She wasn't all that bothered that her email address might now be in the wrong hands - mail filters were much improved these days - nor was her address much of a secret; she was, however, struck by the faint air of panic that always accompanied such notificapologies. As if the sender was aware of ghost litigators, vulnerable performance bonuses, or threatened public rebuke. Not that she'd ever seen any of those materialise - any rebukes must have been well hidden, in the instances she'd witnessed close up.
Like that time at The Knowledge Factory on the Hill when "someone" in HR had inadvertently attached an Excel spreadsheet containing the salary amounts of every single staff member to a graph of performance ratings per payclass, and mailed it to the entire Union Exec. And what interesting reading that had provided! Some sensitive souls - perhaps displaying an uncharacteristic self-awareness which alerted them to the incredulously gaping chasm between their remuneration and any evidence of their performance - had become quite exercised, and demanded the annihilation of the entire HR Dept once the news leaked. Others hid in their offices, embarrassed by the outing of their total lack of self-esteem as evidenced by their willingness to work for so little reward. The Cow hadn't been that bothered about that leak either - everyone knew her post was severely under-graded, with regrading parked until finances permitted. And she quite liked the evidence for the justness of the Union's demands being in the open - far easier to negotiate with Management when you have as much information as they have, and can't be swayed by convincing-but-inaccurate claims.
"It does raise interesting questions about privacy vs. transparency, though," Gramsci interjected. "If information such as salaries was in the public domain, would employers not feel compelled to adopt fairer remuneration policies? At least in theory, since unfair practices would be visible and open to challenge?"
"Assuming you could get beyond myths that equate remuneration with personal worth," snorted Bronstein. "Those are amazingly persistent, thanks to systems like 'performance-related pay'..."
"Have you ever noticed," mused the Cow, happy to indulge the digression, "that the relationship is never spelled out? It's always 'performance-related', with no further details. I've long suspected that the relationship is an inverse one, such that pay=1/performance."

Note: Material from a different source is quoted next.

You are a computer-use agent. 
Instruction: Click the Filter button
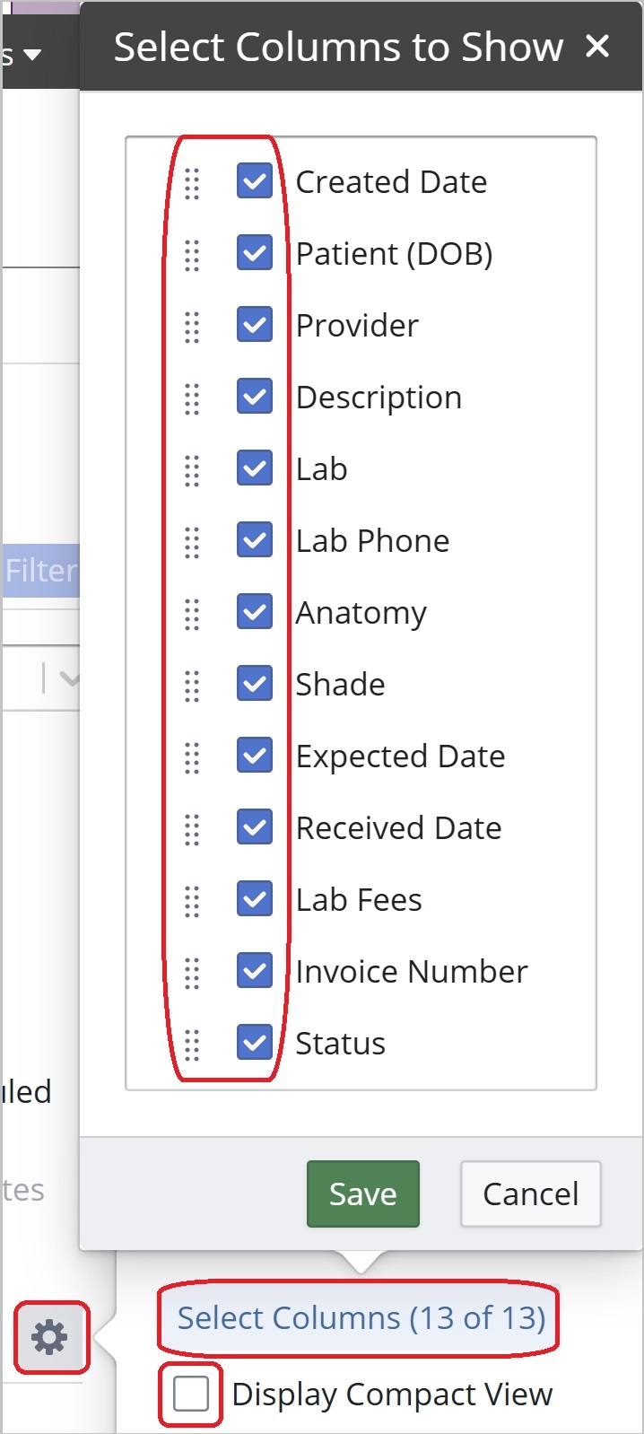[x=41, y=571]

Gramsci brightened. "If we're going to wander into the realm of equations," he beamed, "how about this:
Data codified = information.
Information situated = knowledge.
Knowledge = power.
So, solving for information:
Information = desituated knowledge. Given that
Knowledge = power, then
Information = desituated power!"
"Free-range power!" Bronstein nodded approvingly. "Sounds appropriately anarchic! Viva information spills, viva!"
The Cow perked up. She wondered what creative assault would be unleashed by the PhD students in the unnamed Schools who had received the spreadsheet - and whether the students would have to declare it in the next iteration of Researchfish.